======== Source

The Al-Asha'ir Mosque or the Great Mosque of Zabid (), is an ancient mosque in the historic city of Zabid, Yemen. It is located near the Zubaid market, forming a part of UNESCO World Heritage Site Historic Town of Zabid. Its foundation is owing to the great Sahabi Abu Musa al-Ash'ari in the year 8 AH or 629 CE and since then the mosque was the first mosque to achieve its spiritual and historical status in Yemen. Local tradition narrates that the mosque is fifth oldest mosque in the history of Islam, making it one of the oldest mosques in the world. The mosque underwent several renovations, but the most important additions of which were made during the reign of Sultan Al-Mansour Abdul Wahab bin Dawood in the year 1486, and since then the shape of the mosque remained as it is to this day, as pointed out by the great historian Ibn al-Dhibir in his book In Order to Benefit.

================
======== Data

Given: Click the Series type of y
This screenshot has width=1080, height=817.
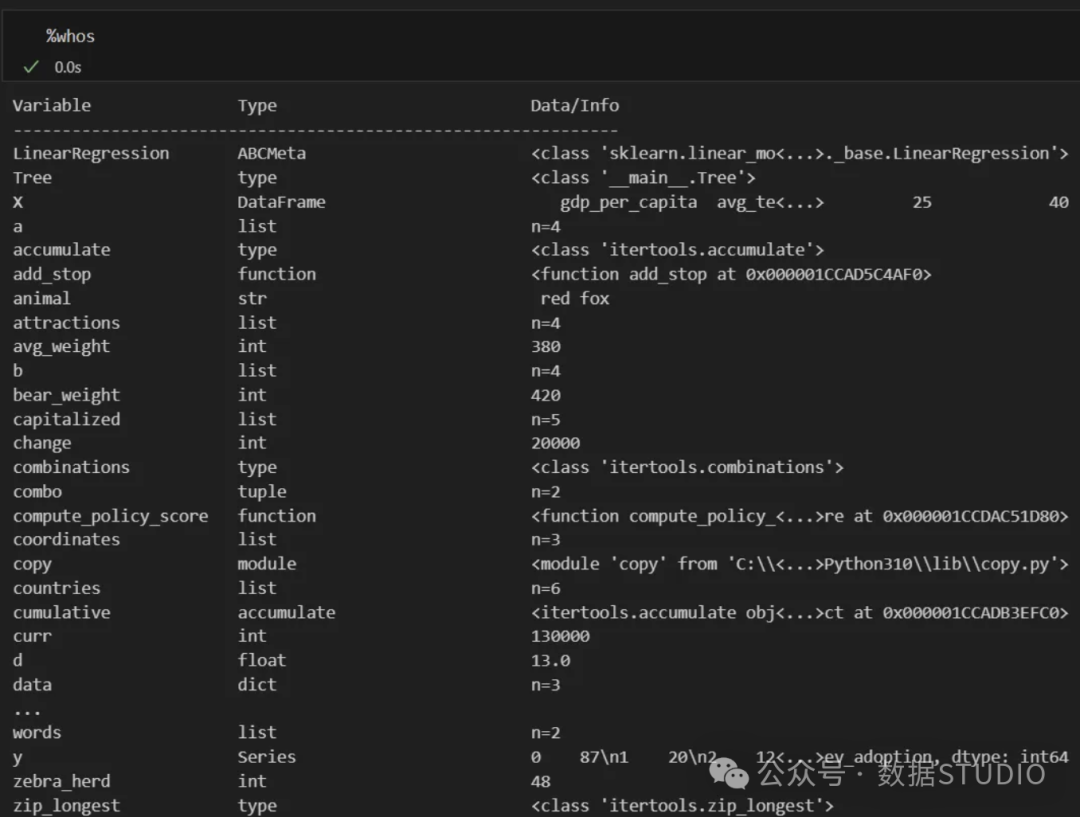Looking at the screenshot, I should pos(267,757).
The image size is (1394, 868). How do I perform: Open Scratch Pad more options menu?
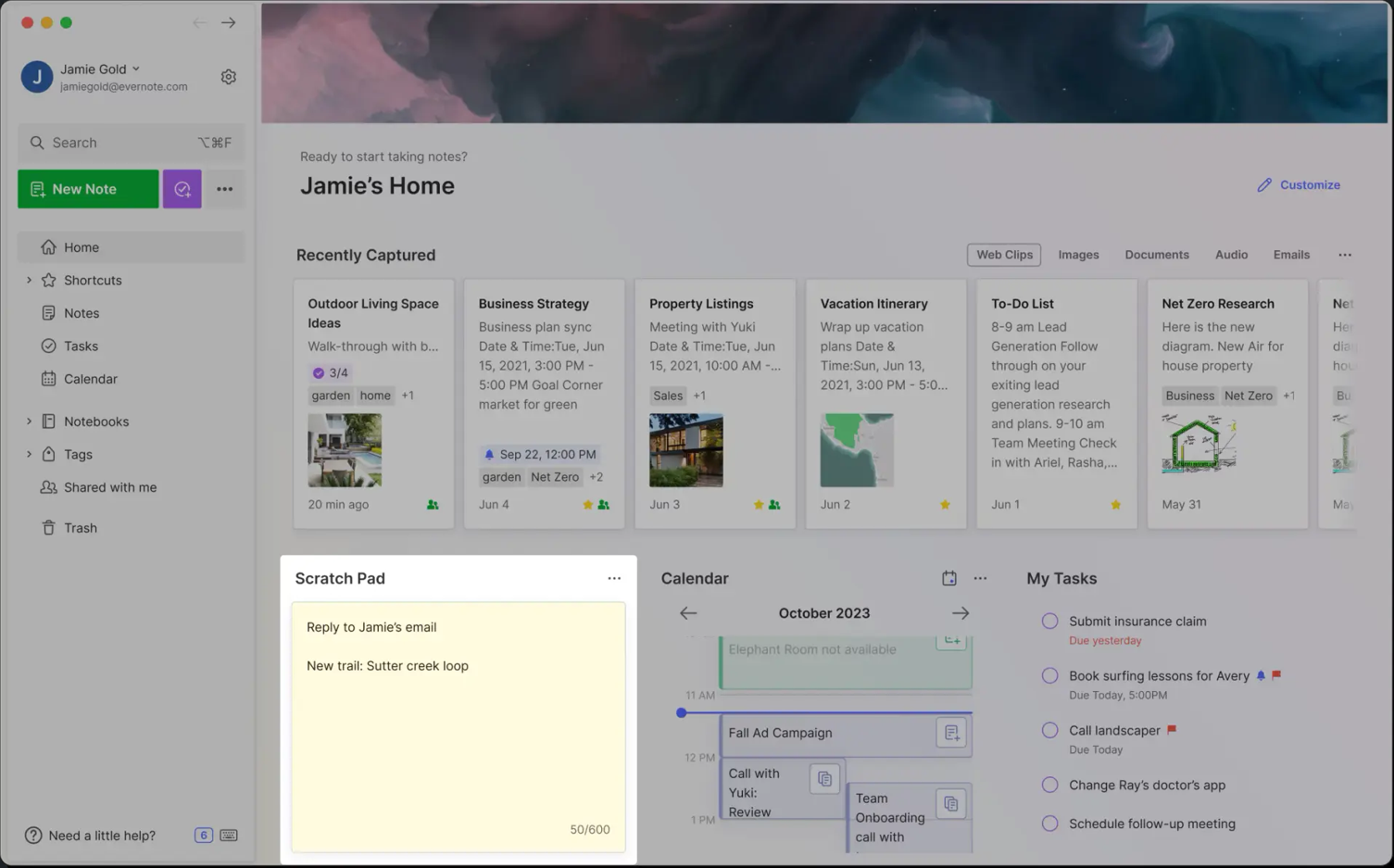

================

Problem statement
Quote the passage on the Great Mosque of Zabid from "The Al-Asha'ir Mosque" up to and including "Order to Benefit.". The material has nothing to do with what comes next.

Answer for the task
The Al-Asha'ir Mosque or the Great Mosque of Zabid (), is an ancient mosque in the historic city of Zabid, Yemen. It is located near the Zubaid market, forming a part of UNESCO World Heritage Site Historic Town of Zabid. Its foundation is owing to the great Sahabi Abu Musa al-Ash'ari in the year 8 AH or 629 CE and since then the mosque was the first mosque to achieve its spiritual and historical status in Yemen. Local tradition narrates that the mosque is fifth oldest mosque in the history of Islam, making it one of the oldest mosques in the world. The mosque underwent several renovations, but the most important additions of which were made during the reign of Sultan Al-Mansour Abdul Wahab bin Dawood in the year 1486, and since then the shape of the mosque remained as it is to this day, as pointed out by the great historian Ibn al-Dhibir in his book In Order to Benefit.